Niestety sąsiedzi też mieli plany na ten dzień. O dziewiątej rano, kiedy właśnie uśmiechałam się do siebie, bo jest tak fajnie cicho, jak to tylko potrafi być w niedzielę rano, usłyszałam pierwsze stuknięcie młotkiem. I tak dwie godziny później, właśnie kiedy powinnam wychodzić na zaplanowany spacer, stukanie trwa i nie zapowiada się, żeby miało się prędko skończyć.

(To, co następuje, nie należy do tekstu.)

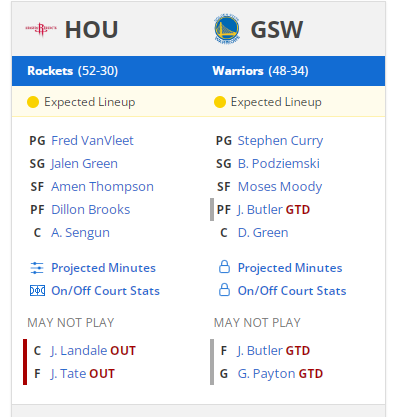
Task: Open Warriors On/Off Court Stats link
Action: tap(292, 291)
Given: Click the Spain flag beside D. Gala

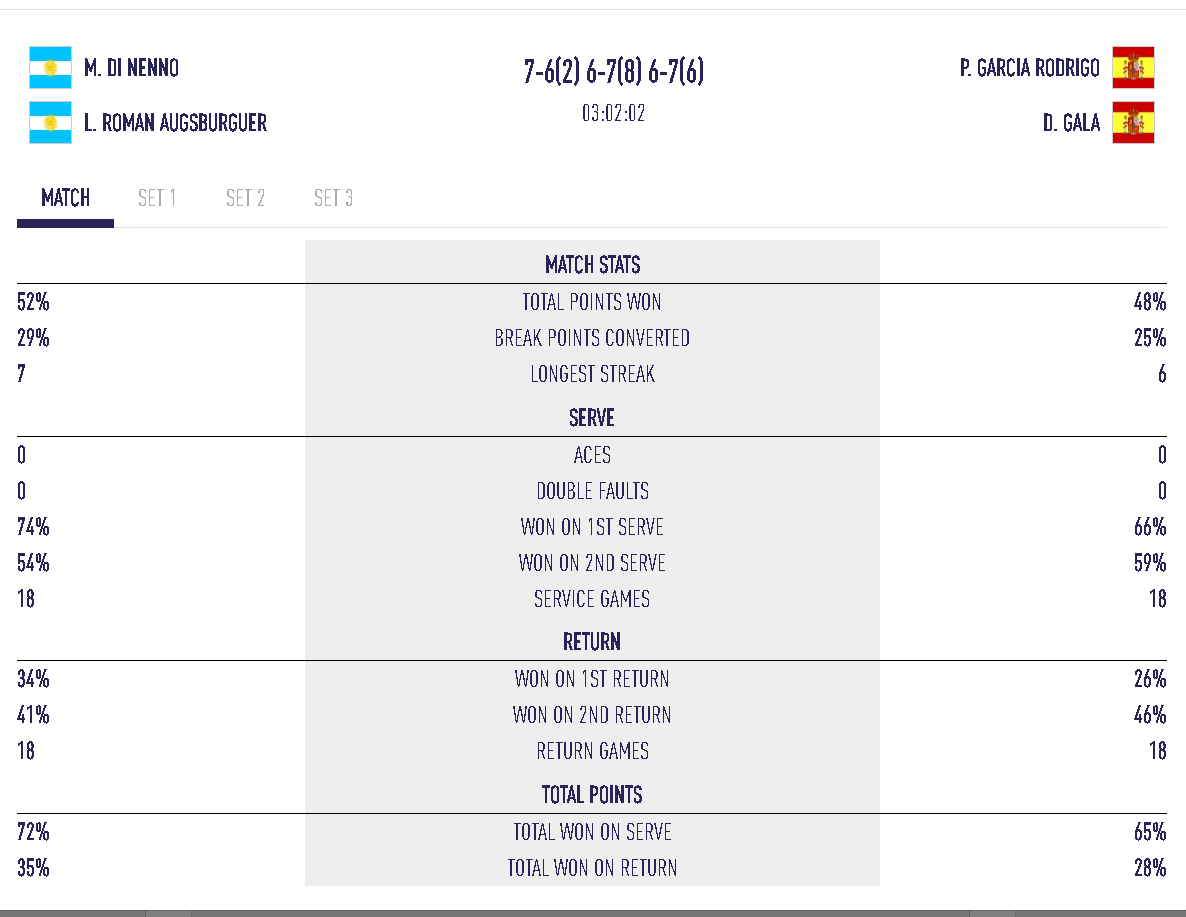Looking at the screenshot, I should pos(1133,123).
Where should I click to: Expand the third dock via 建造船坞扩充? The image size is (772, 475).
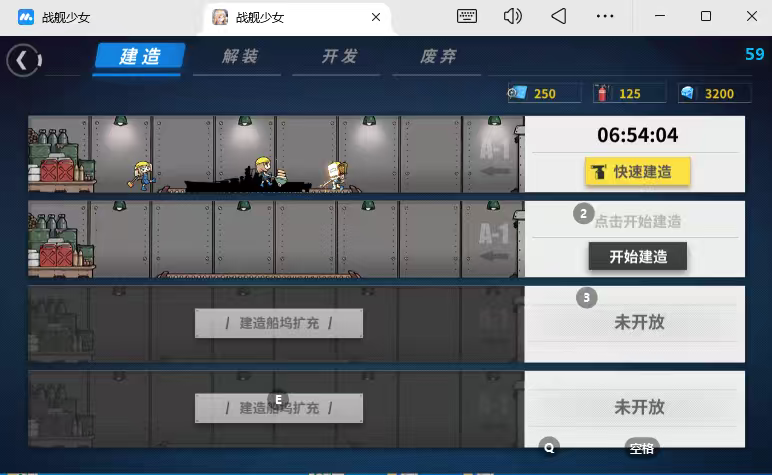pos(278,323)
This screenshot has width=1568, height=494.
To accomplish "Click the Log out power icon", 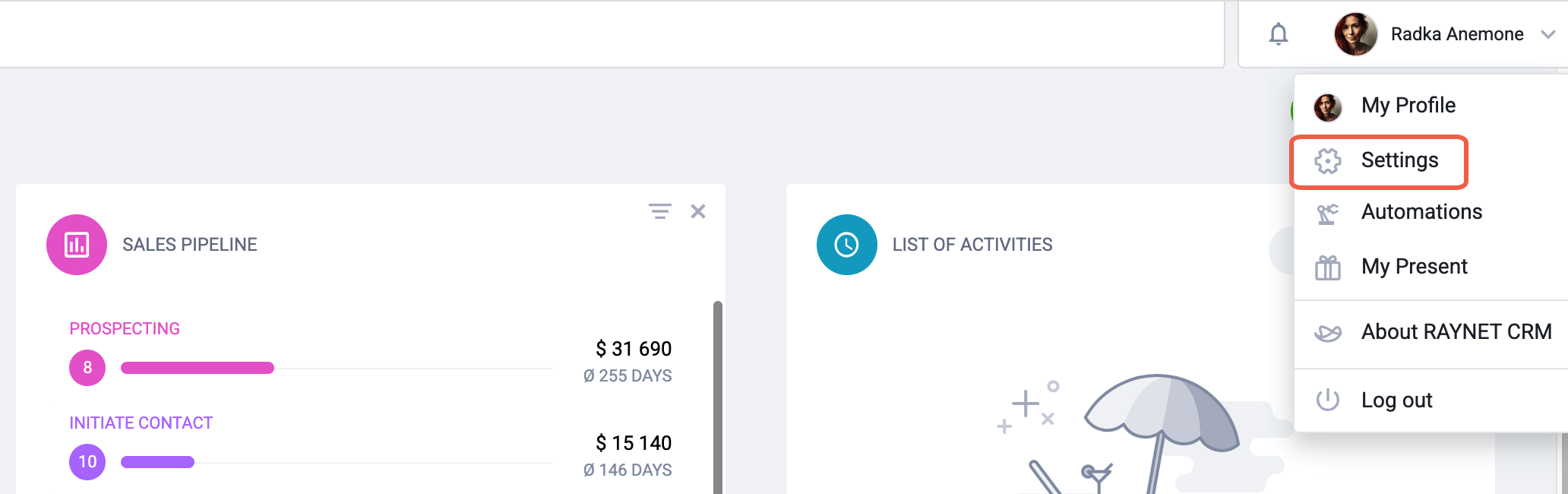I will 1328,400.
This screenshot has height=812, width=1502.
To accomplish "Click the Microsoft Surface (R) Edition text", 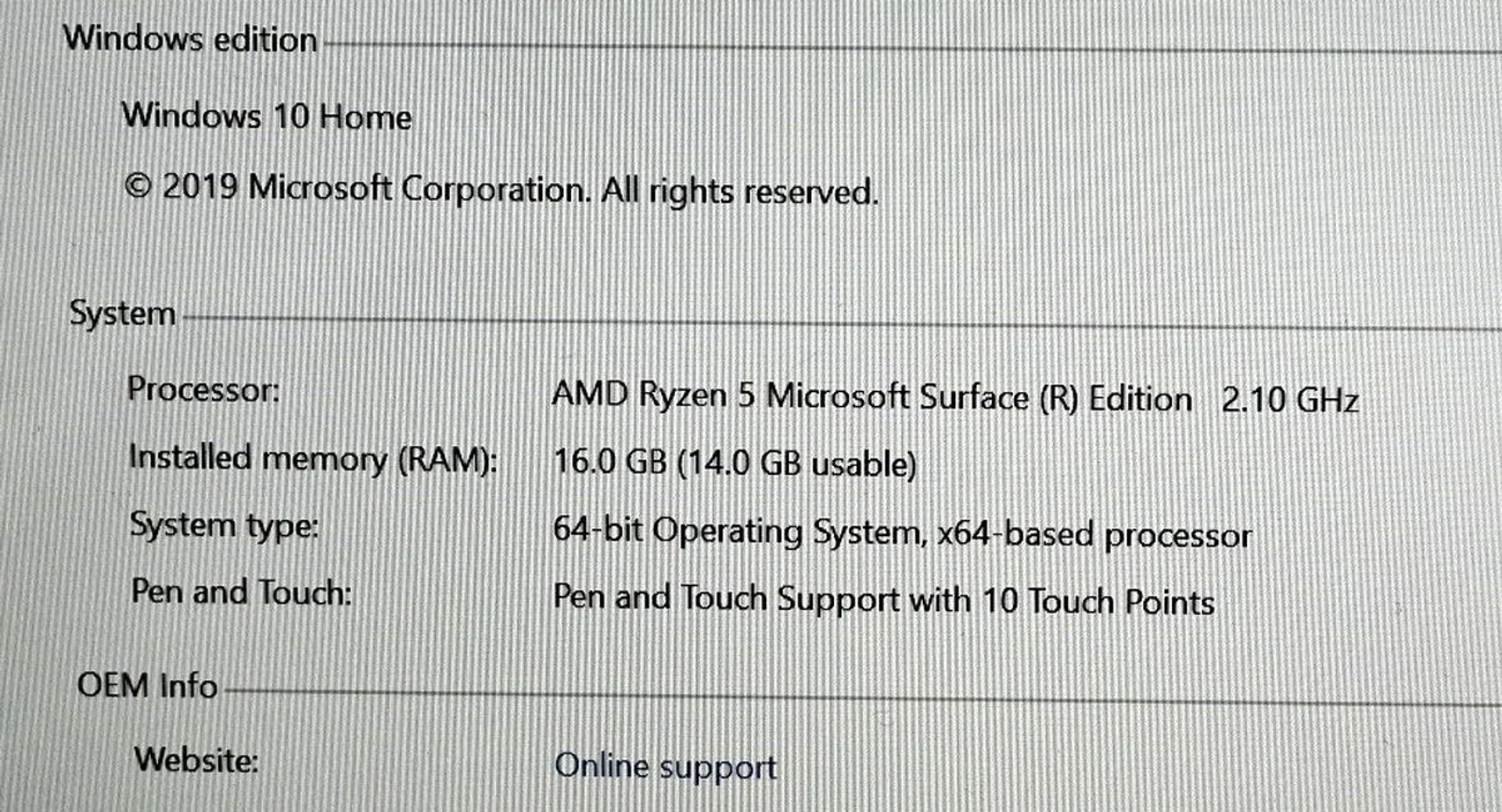I will point(979,398).
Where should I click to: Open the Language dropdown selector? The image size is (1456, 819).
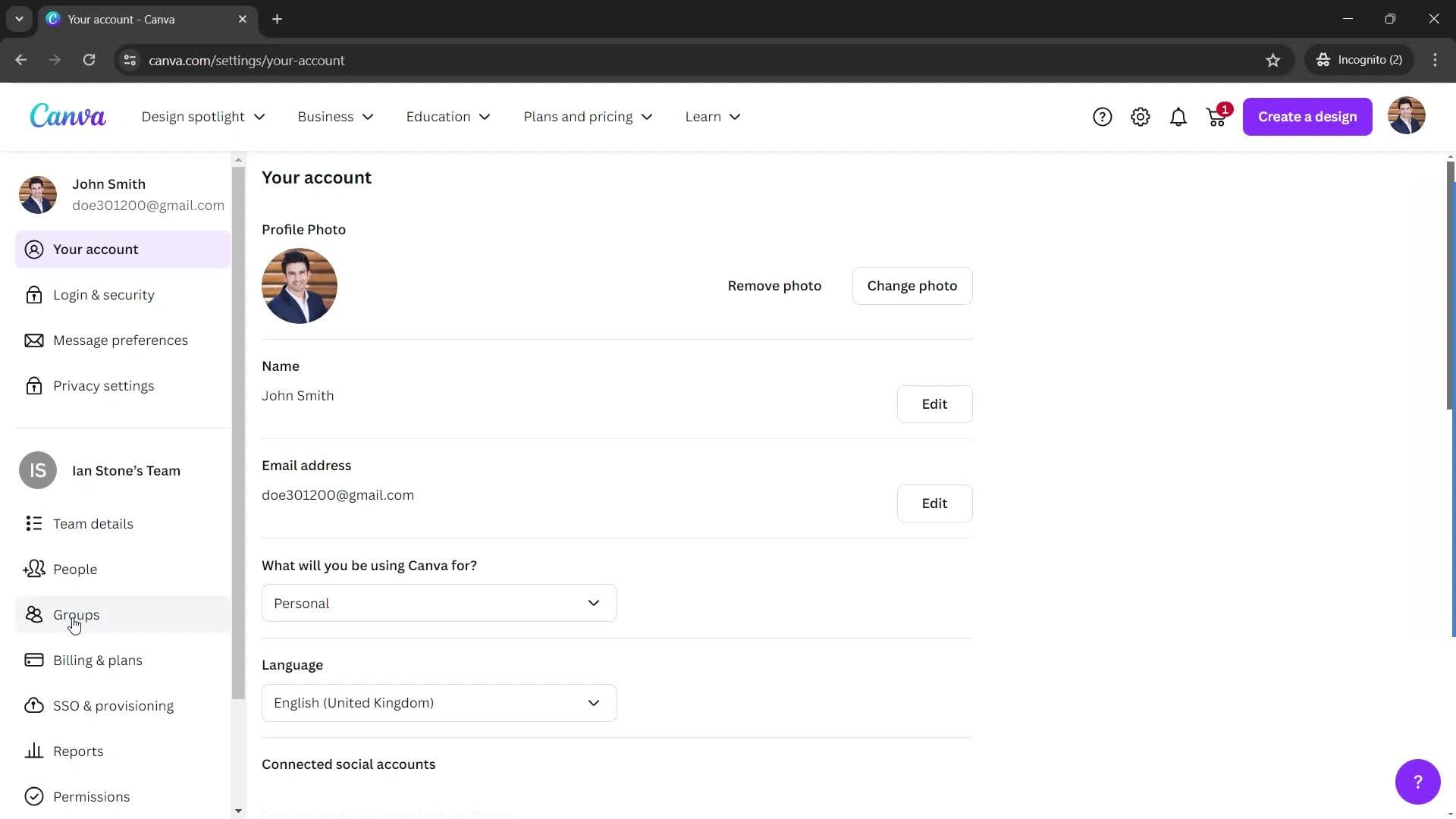pyautogui.click(x=439, y=702)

Spacer będzie, jak najbardziej, ale w trochę innej formie. Za godzinę wrzucę laptopa, notes, pióra i inne manele do plecaka i wyruszę w poszukiwaniu ciszy. Ucieknę od odgłosów walenia młotkiem i przysiądę sobie gdzieś w bibliotecznym kąciku, może posłucham Julii Pietruchy, a może tylko otaczającego mnie stukania w klawiaturę i szelestu gazet.
Posiedzę pewnie do zamknięcia, czyli do szesnastej. Pogapię się w ekran, coś napiszę, zjem lunch i napiję się kawy. Ucieknę od prania, prasowania i innych rozpraszaczy. Odetnę się od sąsiadów, młotków, gdakania kur i krzyczących dzieci. Spokój. Tego mi teraz trzeba.